In BAP we managed to reify this design pattern into OCaml representation. With monads it is simple - we just provided a common monad that will satisfy everyones needs - the knowledge monads. For the common representation we used universal values, but later on them.

To summarize, in BAP you can write a fold-style analysis in the final form. If you wish, you may pick a representation and write an analysis in the initial style. If your representation is initial, then your analysis will be as generic as the final one. Otherwise, you may lose some information.

We use HOAS, but still alow users to introduce variables with arbitrary names. We handle it at lifting/parsing, i.e., when we reflect concrete representation into abstract terms. And of course, it is possible to introduce indexed variables later, there is no limitation on that. We also distinguish between read-only pure variables, which are introduced using val scoped : 'a Value.sort -> ('a var -> 'b pure) -> 'b pure and mutable fresh variables. There are also global variables, which are not HOASed, and denoted by their names.

We represent abstract types with existentials, aka universals. Theoretically, it is the same. In practice, it lets us to express our intents to the type checker in a much clear way. In OCaml abstract data types are too unrestricted, which limits their applicability.

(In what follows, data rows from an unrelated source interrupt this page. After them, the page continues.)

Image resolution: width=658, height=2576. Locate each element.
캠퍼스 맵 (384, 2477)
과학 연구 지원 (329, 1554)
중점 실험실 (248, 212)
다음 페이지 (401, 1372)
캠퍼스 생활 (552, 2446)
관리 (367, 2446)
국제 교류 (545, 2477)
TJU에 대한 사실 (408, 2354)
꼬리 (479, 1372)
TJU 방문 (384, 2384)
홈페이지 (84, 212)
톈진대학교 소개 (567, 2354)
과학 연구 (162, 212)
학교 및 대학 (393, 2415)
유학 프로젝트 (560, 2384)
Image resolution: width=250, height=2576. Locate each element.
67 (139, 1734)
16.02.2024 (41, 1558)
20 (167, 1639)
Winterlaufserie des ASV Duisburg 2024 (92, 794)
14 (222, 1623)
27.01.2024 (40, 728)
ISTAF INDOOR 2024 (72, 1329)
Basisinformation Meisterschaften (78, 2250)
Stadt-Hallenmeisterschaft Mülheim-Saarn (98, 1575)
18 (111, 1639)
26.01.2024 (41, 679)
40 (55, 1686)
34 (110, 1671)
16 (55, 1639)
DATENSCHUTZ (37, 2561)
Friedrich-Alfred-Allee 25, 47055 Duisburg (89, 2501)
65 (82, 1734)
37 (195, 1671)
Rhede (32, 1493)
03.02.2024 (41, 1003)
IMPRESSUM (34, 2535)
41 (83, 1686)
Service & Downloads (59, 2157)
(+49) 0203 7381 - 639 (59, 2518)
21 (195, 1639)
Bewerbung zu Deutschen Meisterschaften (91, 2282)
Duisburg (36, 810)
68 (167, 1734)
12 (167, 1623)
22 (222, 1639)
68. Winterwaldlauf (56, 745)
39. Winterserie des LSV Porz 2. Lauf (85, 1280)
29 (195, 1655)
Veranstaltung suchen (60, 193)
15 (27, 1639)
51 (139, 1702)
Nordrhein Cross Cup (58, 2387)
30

Here 'a is the type index that denotes the modulus of bitvector arithmetic, so that we can express, that add is defined only for bitvectors of the same width and that add : u8 bitv -> u8 bitv -> u8 bitv is not the same as add : s32 bitv -> s32 bitv -> s32 bitv. Besides, other than modulus we encode signedness of the bitvector. This is all part of the knowledge framework which lets us build hierarchies of classes each partitioned into sorts, and make our constructors well-typed, but at the same time substantially polymorphic (so we do not need to have add8, add32 and so on up to infinite number of constructors).

In general, we can express arbitrary properties for terms, which in general will require dependent types. The only caveat is that these properties could be introduced abitrary by a module which define that property. This basically, implies that for each property there is a trusted kernel, which basically has an abstract interface:

module type Prop = sig 
     type prop 
     val prove : 'a term -> prop sort term option
end

Where prove is the only function that can construct values of type prop sort and performs a check (which could be unsound) or whether this property holds for the given term. This is the only weak point.

Concerning GADT. First of all it is possible to implement the prove function using a GADT representation for a term (since the final form allows for any representation, it is also possible to represent a term as a GADT). Then if we can prove the property, the type checker will be able to verify our proof. Of course, only a limited set of properties could be proved this way.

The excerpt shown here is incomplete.